NAT rule looks like this. (Interface is VTI interface)
alt text

@turbulence

volga629

I am watching tunnel and it not 100% stable. Sometimes pfsense stop reply to traffic from vpn tunnel. I see traffic arrive on vti interface, but never send reply.

jimp

@bluray said in IPSEC VTI Tunnels:

Now I am running into another (NAT) problem. Maybe one of you can test if you get the same result. If I add an NAT rule to masquerade traffic with IP-address of VTI interface I am not able to reach anything on the EdgeRouter side.

That's a known issue, NAT doesn't work with VTI currently. There is some weirdness between if_ipsec/VTI and pf where the traffic hits both the ipsecX interface and enc0. You might try putting the NAT rule on the "IPsec" interface in the GUI and not the assigned VTI interface.

BluRay

@jimp said in IPSEC VTI Tunnels:

@bluray said in IPSEC VTI Tunnels:

Now I am running into another (NAT) problem. Maybe one of you can test if you get the same result. If I add an NAT rule to masquerade traffic with IP-address of VTI interface I am not able to reach anything on the EdgeRouter side.

That's a known issue, NAT doesn't work with VTI currently. There is some weirdness between if_ipsec/VTI and pf where the traffic hits both the ipsecX interface and enc0. You might try putting the NAT rule on the "IPsec" interface in the GUI and not the assigned VTI interface.

Hello Jim,

Thank you for your feedback.
Unfortunately that doesn't work in my case.
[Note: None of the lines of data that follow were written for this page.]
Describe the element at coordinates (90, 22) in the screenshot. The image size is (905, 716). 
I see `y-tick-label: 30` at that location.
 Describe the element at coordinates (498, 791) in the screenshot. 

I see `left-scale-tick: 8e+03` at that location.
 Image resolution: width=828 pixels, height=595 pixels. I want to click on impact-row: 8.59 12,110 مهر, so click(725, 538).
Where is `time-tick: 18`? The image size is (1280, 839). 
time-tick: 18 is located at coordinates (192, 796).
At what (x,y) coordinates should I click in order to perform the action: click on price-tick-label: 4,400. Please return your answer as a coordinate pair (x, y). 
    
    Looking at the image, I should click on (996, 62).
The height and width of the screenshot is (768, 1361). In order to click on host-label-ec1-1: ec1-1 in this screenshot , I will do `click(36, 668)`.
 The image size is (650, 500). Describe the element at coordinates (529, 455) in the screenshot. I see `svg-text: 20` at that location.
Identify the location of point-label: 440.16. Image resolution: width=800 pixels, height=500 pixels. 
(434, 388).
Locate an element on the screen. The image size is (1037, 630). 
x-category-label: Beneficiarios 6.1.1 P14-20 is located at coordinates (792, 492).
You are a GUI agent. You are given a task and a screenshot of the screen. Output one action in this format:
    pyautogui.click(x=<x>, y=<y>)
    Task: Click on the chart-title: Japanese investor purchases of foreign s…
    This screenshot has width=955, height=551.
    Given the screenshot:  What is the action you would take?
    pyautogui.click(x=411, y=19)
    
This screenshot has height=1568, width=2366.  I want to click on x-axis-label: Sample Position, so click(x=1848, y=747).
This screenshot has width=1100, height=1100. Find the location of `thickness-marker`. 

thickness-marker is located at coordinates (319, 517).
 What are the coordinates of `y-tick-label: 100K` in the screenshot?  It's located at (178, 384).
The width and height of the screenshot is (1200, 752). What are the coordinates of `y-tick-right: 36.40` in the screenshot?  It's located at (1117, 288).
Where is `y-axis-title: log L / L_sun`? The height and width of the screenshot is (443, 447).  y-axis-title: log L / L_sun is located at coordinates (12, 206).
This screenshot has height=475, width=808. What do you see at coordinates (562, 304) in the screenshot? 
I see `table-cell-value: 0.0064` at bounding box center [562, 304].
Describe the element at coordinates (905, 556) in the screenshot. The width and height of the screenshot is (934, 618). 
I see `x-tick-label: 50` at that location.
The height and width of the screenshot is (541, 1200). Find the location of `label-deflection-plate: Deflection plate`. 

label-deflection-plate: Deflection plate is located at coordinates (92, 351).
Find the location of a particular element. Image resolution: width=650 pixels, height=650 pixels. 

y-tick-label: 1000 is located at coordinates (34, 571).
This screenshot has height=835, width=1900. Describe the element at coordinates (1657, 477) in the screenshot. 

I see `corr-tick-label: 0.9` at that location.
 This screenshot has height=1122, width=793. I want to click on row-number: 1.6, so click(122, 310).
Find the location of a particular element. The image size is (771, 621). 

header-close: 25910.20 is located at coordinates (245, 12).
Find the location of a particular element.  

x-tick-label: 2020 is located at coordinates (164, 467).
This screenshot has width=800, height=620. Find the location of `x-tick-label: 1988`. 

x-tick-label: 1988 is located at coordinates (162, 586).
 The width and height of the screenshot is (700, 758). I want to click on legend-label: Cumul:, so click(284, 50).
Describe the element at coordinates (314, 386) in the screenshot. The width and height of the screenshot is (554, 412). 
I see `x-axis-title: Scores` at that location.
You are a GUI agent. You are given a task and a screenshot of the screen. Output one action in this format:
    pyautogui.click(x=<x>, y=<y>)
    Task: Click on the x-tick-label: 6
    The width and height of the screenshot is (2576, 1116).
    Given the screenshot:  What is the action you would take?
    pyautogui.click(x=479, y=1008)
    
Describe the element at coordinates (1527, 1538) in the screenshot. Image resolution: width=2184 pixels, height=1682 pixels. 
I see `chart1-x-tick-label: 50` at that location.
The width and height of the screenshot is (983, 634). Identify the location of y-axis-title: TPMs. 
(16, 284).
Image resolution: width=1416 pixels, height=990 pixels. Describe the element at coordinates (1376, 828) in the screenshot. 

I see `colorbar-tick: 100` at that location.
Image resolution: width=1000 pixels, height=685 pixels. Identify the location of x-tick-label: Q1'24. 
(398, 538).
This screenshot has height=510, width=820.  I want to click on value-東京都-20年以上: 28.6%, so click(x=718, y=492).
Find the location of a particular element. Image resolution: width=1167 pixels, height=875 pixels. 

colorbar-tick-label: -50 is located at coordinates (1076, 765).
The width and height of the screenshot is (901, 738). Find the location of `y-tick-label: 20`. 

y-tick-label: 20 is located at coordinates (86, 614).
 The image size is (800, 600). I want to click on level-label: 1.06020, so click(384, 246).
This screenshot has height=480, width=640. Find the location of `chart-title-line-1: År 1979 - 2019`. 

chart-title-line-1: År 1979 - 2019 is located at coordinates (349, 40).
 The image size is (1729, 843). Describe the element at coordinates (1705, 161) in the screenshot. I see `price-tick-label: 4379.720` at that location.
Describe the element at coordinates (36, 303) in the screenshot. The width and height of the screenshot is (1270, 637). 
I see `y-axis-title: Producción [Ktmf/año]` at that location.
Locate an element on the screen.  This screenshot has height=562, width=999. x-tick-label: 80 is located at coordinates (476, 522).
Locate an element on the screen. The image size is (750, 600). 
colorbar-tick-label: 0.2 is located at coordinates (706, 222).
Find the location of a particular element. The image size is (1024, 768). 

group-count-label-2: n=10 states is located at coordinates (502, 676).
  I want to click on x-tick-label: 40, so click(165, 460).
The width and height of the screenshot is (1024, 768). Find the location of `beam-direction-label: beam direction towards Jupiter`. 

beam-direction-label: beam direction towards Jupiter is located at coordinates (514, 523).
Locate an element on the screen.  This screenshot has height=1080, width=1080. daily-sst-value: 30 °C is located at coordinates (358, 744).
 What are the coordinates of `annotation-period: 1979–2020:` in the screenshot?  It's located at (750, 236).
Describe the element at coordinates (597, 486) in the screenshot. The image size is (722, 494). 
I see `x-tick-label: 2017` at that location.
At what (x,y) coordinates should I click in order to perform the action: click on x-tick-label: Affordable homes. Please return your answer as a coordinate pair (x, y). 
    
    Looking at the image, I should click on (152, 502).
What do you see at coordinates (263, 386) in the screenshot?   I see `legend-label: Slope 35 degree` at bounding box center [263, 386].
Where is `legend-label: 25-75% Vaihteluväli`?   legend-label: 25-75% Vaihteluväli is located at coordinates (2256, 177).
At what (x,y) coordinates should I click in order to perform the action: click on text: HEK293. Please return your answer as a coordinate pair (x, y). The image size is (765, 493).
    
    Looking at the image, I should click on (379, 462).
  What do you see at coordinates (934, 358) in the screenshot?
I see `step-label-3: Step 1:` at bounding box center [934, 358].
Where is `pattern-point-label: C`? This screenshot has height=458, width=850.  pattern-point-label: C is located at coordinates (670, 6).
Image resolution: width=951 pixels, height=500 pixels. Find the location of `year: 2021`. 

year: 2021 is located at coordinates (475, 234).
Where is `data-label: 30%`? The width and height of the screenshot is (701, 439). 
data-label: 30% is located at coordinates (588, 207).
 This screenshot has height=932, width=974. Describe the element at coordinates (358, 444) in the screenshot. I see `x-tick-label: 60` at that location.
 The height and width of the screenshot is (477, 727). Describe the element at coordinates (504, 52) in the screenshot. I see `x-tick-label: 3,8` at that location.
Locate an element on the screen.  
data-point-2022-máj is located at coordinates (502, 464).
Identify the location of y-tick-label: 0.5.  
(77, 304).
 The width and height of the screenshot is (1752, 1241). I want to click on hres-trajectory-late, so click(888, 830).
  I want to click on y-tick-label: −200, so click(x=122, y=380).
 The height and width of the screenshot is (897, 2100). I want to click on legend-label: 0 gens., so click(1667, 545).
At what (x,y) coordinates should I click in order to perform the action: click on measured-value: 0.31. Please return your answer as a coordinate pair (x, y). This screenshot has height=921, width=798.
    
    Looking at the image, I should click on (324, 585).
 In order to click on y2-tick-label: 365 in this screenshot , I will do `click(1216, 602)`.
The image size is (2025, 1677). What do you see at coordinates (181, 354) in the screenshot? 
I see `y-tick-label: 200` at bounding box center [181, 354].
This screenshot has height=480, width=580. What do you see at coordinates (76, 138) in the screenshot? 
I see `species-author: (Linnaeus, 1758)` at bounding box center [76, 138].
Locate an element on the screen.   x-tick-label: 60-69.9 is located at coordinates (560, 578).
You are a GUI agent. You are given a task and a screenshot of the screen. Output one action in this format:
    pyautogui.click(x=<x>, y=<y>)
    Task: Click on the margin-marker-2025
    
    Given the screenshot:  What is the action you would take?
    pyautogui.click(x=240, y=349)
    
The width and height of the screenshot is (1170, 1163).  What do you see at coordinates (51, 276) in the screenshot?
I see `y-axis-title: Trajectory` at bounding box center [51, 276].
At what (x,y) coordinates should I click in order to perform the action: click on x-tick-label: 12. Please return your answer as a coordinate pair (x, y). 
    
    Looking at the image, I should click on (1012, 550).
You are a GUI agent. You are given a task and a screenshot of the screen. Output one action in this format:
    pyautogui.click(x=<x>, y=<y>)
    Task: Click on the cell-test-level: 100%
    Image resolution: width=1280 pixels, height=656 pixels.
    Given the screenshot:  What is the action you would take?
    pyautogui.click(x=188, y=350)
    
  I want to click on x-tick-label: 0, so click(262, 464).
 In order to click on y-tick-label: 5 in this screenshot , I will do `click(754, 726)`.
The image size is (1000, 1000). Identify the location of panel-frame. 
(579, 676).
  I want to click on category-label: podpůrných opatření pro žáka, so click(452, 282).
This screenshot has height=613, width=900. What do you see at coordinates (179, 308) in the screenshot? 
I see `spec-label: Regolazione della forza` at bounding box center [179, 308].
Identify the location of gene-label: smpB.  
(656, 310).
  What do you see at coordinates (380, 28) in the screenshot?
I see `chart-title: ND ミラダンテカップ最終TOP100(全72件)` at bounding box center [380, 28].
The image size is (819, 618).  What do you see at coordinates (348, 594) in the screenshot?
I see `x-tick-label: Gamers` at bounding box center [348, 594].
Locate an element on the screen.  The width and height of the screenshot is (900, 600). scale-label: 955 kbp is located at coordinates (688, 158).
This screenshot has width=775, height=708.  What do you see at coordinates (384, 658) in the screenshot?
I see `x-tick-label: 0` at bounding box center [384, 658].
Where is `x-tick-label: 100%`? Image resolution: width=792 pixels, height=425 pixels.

Is there a bugreport for this so I can track this issue? If not how can I make one?

jimp

I don't recall if I made an issue for it on Redmine, but it's not one that we can address. It will need to be taken upstream to FreeBSD directly.

BluRay

I already searched in Redmine, but I couldn't find one. Your explanation explains why there is no. (Due to it being a bug in FreeBSD IPSec implementation which must be fixed by FreeBSD Developers)

I'm not familiair with reporting bugs. Will do some research how to submit one. Hopefully this can be resolved in the future.